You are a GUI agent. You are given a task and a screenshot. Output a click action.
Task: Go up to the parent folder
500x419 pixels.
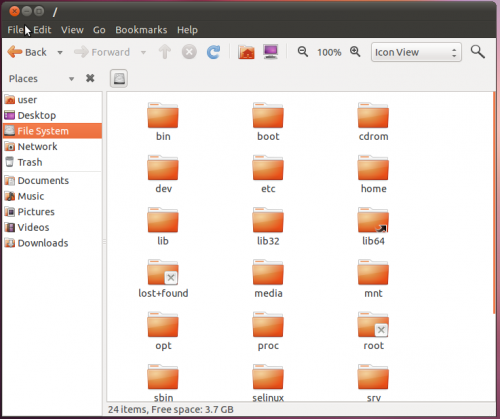[165, 52]
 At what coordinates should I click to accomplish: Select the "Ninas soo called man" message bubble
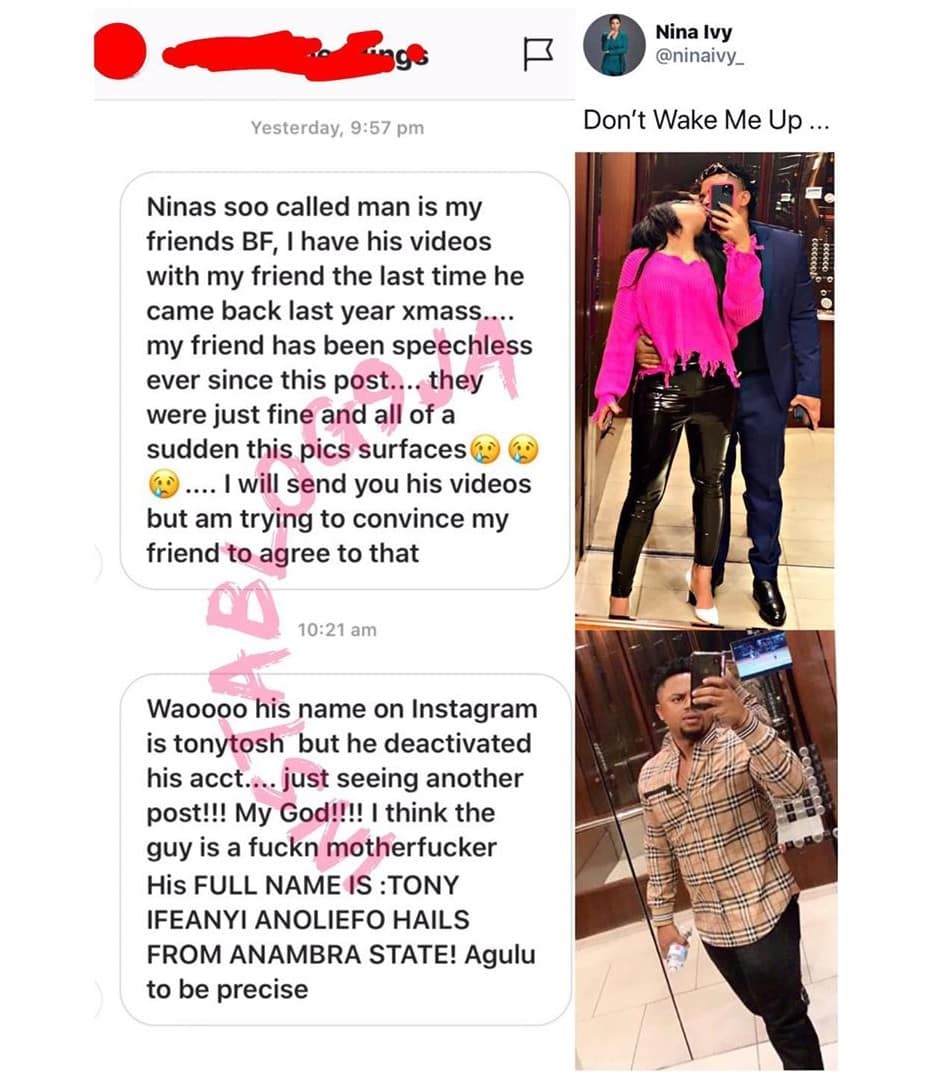tap(344, 380)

> [WORK TO COMPLETE] From the line with "500x419 pixels." to the last line above, restate each line word for word, but skip the pictures.

> [YOUR SOLUTION]
500x419 pixels.
[165, 52]
 At what coordinates should I click to accomplish: Select the "Ninas soo called man" message bubble
tap(344, 380)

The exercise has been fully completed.